A pattern has occurred for the past year where I've learned about decisions, often involving money, that the chair made unilaterally without input from the vice chairs or even notice to anyone, until a monthly meeting. It is not possible to oversee a body run in this fashion, though in most cases I have seen those around me appear to approve and expenditures usually, in isolation, seem reasonable. We have learned the vice chairs believe that the chair has been routinely misusing funds. The paid staff felt intimidated and did not feel they could surface their concerns. The board receives monthly financial statements at meetings in printed form, but they are not sent out for non-attending board members to examine or to give us more time to review them. The bylaws – which I re-checked last night and learned (or re-learned)  – require that the financial statements be sent to the body in advance. In the investigation, the vice chairs found that cash flow has been managed poorly such that staff has feared they would not be paid. Our recent financial statements to the board and the chair's statements did not highlight this risk. A board of volunteers who are given very little time to examine the financials and whose chair makes assurances is easily convinced that all is well.

I don't have all the details. However, I've spoken with our treasurer, and that aside from the allegations of abusive and intimidating behavior by the chair, I believe the financial issues, barely mentioned by the chair or the media, are significant. Worse, I believe we, the executive board, have been not asking the right questions, demanding the right information and have allowed the chair to operate with less oversight than is healthy.
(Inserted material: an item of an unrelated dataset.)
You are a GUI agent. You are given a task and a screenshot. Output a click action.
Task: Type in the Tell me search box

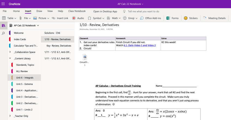pos(143,11)
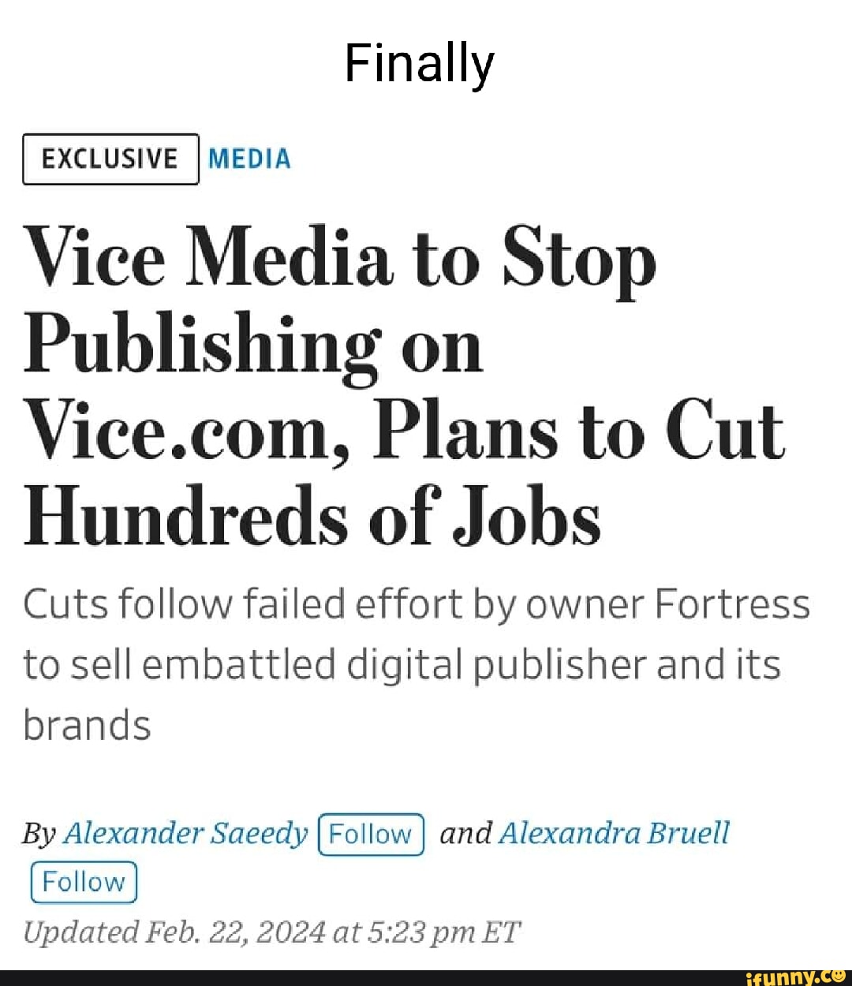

I believe we all can do better and I call on my fellow executive board members to re-invest in the organization and to remember why we are here. We can't do what we are here to do – build a strong party with strong leaders who demand change – if we do not demand our organization be functional.

I do not believe that the current chair, Bailey Stober, is capable of running this organization with our trust and confidence given this pattern of non-communication. Regardless of the exact details of these accusations, that he felt it appropriate to fire staff and not notify the board immediately, points to an attitude of entitlement and disregard for volunteers like me to do our work. That he spends unbudgeted money without soliciting input from his leadership team or treasurer speaks to an attitude of entitlement. That we routinely do not receive financial statements in advance of meetings and that risks are glossed over indicates that the chair is uninterested in full transparency and may be attempting to hide financial impropriety. We are all volunteers, but our volunteer chair has lost my confidence. The Democrats of King County deserve far better.

I call upon Bailey Stober to resign immediately. His recent behavior in response to this investigation is deplorable, including attacking a victim in public. I feel personally betrayed. I want to move on and do the work I volunteered to do which I do not believe can happen effectively if he continues as chair. I do not believe we can afford to wait for two months, the likely minimum time it would take to complete another investigation, call a meeting and remove him by a full vote of the KCDCC. I have a lot of work in front of me and I want to focus on doing that work. I should not have to spend my time dealing with a chair that couldn't be bothered to tell me the staff member I depended on was fired.